### RECORDS FOR PROCESSING
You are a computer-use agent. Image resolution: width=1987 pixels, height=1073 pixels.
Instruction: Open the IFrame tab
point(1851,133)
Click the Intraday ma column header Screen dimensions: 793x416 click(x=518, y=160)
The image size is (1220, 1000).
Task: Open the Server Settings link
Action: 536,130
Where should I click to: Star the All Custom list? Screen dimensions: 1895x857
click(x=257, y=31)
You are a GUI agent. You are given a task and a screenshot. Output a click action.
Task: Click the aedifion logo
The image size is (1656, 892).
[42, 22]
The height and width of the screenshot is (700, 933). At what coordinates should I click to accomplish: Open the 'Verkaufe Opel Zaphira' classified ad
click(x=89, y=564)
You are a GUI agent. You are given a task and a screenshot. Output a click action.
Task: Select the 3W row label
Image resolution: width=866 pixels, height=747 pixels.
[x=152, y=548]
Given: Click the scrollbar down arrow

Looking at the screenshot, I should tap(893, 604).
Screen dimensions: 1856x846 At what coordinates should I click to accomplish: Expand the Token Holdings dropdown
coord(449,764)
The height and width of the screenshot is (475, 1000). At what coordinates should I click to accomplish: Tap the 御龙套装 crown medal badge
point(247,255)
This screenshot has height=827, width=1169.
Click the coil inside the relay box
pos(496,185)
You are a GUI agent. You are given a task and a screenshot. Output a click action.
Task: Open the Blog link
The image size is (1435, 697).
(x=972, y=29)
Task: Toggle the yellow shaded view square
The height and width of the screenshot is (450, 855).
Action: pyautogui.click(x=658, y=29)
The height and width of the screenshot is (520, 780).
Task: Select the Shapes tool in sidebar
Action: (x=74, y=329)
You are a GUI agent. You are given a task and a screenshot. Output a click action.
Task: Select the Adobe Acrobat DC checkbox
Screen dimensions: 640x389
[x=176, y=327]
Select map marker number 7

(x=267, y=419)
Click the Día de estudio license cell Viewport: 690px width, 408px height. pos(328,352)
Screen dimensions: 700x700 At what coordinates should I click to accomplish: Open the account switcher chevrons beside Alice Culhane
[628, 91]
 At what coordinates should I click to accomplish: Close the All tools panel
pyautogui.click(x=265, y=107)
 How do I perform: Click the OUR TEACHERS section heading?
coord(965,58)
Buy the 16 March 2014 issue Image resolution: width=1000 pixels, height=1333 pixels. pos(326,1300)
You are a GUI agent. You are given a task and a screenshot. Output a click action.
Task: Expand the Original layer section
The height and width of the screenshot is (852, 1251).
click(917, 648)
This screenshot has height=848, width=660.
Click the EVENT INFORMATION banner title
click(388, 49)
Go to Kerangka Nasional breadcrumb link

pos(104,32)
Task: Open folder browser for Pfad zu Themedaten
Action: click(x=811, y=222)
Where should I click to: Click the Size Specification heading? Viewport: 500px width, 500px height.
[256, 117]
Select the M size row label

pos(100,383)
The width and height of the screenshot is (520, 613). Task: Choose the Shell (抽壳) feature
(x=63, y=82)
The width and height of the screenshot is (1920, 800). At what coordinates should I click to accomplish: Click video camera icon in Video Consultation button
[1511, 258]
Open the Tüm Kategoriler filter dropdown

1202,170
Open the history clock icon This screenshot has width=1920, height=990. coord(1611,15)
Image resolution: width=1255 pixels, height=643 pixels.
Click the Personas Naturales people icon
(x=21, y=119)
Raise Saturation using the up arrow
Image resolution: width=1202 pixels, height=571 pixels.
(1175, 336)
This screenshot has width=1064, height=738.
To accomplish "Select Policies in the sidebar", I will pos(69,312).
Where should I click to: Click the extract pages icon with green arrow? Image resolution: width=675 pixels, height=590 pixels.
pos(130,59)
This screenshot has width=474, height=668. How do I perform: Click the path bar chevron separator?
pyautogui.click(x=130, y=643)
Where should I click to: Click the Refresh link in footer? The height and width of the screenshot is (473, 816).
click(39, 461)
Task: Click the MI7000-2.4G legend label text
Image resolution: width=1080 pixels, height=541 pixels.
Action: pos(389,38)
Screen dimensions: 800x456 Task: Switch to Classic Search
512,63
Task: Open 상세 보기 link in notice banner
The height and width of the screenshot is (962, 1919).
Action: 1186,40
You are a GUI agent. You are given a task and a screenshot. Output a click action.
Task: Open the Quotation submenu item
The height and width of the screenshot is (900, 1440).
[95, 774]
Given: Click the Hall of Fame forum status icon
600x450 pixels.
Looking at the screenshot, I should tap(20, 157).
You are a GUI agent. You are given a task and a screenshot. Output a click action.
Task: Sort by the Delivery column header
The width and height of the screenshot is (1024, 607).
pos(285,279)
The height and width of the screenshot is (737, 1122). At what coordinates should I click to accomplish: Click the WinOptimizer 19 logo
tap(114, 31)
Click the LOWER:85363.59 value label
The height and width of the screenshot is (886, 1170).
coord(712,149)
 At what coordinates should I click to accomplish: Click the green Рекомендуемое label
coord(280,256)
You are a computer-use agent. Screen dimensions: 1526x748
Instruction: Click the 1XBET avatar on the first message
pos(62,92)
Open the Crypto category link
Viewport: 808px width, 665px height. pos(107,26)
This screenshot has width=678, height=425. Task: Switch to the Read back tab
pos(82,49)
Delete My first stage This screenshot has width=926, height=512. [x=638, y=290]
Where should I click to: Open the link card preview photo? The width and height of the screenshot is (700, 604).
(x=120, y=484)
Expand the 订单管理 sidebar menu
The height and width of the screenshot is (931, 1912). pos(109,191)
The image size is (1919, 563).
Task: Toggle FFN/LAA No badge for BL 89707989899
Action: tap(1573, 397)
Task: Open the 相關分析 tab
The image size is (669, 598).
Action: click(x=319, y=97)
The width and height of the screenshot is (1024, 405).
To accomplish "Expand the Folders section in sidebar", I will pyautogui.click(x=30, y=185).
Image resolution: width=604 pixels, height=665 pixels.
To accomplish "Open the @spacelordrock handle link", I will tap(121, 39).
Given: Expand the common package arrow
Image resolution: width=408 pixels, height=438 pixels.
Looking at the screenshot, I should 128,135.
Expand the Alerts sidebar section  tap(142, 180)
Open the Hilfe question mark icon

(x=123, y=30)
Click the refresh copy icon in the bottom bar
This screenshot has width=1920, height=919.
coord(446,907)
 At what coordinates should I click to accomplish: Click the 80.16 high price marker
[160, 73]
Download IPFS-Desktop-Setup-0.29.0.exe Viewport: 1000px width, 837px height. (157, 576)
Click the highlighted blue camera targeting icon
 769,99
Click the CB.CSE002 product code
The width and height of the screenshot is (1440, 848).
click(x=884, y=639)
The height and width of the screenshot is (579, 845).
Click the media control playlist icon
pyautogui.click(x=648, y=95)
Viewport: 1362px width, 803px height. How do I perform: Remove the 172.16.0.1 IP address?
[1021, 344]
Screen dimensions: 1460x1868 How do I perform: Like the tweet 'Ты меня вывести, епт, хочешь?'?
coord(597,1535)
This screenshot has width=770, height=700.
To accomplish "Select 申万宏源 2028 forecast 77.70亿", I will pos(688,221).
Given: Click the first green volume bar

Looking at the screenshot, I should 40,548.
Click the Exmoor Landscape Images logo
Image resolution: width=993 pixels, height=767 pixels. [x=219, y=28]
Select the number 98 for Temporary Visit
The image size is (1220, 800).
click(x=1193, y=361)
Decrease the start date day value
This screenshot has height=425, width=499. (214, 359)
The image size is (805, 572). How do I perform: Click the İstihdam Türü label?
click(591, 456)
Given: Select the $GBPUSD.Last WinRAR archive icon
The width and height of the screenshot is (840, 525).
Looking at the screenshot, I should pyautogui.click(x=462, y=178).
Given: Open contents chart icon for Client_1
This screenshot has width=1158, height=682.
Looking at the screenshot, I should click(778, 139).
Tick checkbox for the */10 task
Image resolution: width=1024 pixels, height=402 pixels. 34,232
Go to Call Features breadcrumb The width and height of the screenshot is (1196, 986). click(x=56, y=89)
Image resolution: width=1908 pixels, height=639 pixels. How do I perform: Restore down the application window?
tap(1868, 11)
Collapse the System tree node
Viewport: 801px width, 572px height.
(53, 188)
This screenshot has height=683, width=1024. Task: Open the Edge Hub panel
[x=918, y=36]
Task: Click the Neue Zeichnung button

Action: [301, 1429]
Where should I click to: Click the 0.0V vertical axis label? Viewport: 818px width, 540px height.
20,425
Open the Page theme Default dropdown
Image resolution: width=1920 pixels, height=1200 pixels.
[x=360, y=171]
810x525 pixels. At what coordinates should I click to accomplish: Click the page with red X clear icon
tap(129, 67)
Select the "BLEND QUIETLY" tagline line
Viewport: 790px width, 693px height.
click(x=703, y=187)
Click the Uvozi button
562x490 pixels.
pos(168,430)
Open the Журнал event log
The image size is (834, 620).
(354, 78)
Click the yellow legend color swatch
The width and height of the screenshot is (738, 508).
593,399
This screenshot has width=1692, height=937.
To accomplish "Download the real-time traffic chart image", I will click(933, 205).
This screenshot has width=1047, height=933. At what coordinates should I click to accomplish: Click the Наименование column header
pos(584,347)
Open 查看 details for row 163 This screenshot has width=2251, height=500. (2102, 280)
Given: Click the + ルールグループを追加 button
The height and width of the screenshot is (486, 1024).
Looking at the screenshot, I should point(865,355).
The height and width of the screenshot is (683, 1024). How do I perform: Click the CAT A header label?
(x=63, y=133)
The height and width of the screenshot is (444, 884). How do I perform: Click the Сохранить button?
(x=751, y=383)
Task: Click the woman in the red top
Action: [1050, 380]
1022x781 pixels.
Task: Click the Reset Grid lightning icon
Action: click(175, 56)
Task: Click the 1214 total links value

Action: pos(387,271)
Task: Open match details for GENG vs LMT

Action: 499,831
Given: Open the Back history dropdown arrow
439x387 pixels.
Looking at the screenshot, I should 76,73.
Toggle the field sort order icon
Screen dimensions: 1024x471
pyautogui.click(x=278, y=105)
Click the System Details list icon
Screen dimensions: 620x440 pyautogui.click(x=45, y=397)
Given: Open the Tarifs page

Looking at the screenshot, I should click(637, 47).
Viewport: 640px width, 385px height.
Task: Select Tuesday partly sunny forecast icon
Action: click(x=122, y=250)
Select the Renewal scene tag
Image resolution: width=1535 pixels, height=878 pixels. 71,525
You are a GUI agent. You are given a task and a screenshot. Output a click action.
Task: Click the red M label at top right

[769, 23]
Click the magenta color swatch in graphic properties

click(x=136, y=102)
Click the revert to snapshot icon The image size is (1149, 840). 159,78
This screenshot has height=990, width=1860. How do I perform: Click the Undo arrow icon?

### WHAT THE EXERCISE ASKS
Repeat exactly the lines from the one containing "Click the revert" through the last line of the records above, both included, and nothing else.

### WRITTEN RESPONSE
Click the revert to snapshot icon The image size is (1149, 840). 159,78
This screenshot has height=990, width=1860. How do I perform: Click the Undo arrow icon?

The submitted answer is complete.